**What the exercise asks**:
Copy word for word the part of the crow-raising text below that runs from "Assistant Professor of" to "through the project.".

━━ Text section ━━

Assistant Professor of Biology Andrea Townsend and three students spent the summer raising and nurturing a family of crows. Erin Bryant ’21, Emma Walsh ’21, and Celine Yam ’21 worked on a research project to successfully hand raise four crows for research, outreach and teaching purposes. American Crows are considered to be the most intelligent birds, but in captivity, they can become afraid of humans unless they are hand-raised.

The students spoke about what they learned through the project.

How did you conduct your research?

First, four crows were collected from nests in the surrounding area. Po and Sunny are sisters, who were collected from the same nest. Asher and Pippin, the two boys, were collected from two different nests. At this point, their eyes were closed, and they had to be fed a specially formulated diet every 15-20 minutes within a carefully controlled nest-like environment. As they grew older, we spaced out the feedings more, and they were allowed to eat new things. Eventually, they left the nest and entered the aviary/playground we built for them, where they could explore and learn to fly. We made sure to spend lots of time with them (playing, petting, feeding, singing) to guarantee that they remained comfortable with humans.

What did you hope to discover through your research?

Crows have notable behavioral and cognitive patterns, and we would ultimately like to conduct experiments testing these in the future. The crows can also be used for outreach and teaching the local children about wildlife.

━━━
━━ Entries provided ━━

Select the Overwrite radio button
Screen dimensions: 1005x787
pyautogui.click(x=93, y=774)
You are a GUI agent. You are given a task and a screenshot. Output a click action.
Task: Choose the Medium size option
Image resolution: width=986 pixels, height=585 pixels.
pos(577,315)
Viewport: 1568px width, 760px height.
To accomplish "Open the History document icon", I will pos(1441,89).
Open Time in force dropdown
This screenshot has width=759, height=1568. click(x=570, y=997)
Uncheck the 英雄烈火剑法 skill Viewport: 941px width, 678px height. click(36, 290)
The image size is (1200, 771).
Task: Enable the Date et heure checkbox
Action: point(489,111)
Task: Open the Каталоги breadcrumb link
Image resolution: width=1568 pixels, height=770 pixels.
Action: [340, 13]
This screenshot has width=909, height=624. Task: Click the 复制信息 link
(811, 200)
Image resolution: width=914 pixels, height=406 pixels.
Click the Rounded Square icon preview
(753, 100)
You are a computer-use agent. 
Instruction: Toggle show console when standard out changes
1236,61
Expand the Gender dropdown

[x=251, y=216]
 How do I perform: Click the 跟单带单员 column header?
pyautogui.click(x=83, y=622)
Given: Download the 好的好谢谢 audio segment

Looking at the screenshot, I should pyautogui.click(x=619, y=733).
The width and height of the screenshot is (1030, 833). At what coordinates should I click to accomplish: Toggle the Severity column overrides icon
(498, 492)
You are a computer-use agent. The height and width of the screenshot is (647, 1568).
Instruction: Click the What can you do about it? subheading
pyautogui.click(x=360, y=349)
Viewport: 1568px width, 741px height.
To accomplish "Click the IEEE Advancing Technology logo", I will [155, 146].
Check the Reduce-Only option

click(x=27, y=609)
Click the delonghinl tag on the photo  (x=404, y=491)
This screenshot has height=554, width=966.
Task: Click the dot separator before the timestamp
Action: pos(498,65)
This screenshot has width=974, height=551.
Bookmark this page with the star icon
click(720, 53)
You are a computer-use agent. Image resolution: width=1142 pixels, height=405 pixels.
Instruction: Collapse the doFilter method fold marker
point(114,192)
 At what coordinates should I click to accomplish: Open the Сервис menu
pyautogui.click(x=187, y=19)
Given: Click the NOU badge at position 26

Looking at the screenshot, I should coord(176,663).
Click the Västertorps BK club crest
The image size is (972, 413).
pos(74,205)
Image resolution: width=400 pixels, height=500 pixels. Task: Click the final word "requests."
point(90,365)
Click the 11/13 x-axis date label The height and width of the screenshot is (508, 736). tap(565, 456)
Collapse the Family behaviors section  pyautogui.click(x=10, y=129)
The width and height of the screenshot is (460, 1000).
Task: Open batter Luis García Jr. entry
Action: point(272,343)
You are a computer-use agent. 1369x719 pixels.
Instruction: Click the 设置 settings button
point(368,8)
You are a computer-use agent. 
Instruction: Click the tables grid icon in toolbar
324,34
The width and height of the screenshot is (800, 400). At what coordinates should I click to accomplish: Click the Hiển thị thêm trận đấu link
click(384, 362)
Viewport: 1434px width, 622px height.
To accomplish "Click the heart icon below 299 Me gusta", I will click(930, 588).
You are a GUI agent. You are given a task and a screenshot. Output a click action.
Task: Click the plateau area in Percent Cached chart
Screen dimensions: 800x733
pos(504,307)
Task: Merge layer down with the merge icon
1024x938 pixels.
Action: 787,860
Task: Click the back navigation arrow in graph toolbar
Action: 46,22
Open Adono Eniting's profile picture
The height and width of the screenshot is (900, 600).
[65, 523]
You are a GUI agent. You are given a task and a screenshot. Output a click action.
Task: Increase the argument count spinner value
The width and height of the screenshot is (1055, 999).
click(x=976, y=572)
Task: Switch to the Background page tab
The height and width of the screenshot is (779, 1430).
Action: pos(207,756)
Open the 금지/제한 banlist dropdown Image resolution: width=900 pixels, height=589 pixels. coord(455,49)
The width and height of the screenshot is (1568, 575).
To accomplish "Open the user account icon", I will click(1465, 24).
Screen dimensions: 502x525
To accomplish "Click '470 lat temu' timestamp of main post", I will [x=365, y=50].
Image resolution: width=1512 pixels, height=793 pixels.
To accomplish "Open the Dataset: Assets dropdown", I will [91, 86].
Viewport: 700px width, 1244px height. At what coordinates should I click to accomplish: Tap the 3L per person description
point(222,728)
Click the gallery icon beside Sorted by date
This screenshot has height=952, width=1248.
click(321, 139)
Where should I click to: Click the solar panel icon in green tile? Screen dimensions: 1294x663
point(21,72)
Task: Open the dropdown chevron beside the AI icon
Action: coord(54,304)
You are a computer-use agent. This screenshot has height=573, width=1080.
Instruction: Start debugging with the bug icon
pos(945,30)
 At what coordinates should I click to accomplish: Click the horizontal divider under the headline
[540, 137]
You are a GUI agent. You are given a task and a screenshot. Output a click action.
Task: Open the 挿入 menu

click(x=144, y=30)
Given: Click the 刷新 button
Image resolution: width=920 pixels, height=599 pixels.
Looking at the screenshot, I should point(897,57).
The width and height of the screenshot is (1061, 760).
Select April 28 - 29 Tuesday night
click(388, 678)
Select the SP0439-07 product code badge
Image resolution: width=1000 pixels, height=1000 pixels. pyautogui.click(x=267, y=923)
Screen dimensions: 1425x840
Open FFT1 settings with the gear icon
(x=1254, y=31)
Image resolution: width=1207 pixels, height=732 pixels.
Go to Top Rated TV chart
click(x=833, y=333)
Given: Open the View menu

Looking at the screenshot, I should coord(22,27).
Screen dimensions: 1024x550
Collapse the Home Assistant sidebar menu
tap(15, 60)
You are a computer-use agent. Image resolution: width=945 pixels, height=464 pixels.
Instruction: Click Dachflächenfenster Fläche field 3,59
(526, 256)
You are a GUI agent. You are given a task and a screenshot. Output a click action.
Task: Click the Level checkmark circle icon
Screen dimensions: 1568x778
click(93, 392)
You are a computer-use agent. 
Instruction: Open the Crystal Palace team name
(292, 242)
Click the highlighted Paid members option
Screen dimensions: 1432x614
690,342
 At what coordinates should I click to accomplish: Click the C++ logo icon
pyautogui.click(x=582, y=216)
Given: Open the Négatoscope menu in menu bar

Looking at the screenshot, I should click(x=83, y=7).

━━━

**Task solution**:
Assistant Professor of Biology Andrea Townsend and three students spent the summer raising and nurturing a family of crows. Erin Bryant ’21, Emma Walsh ’21, and Celine Yam ’21 worked on a research project to successfully hand raise four crows for research, outreach and teaching purposes. American Crows are considered to be the most intelligent birds, but in captivity, they can become afraid of humans unless they are hand-raised.

The students spoke about what they learned through the project.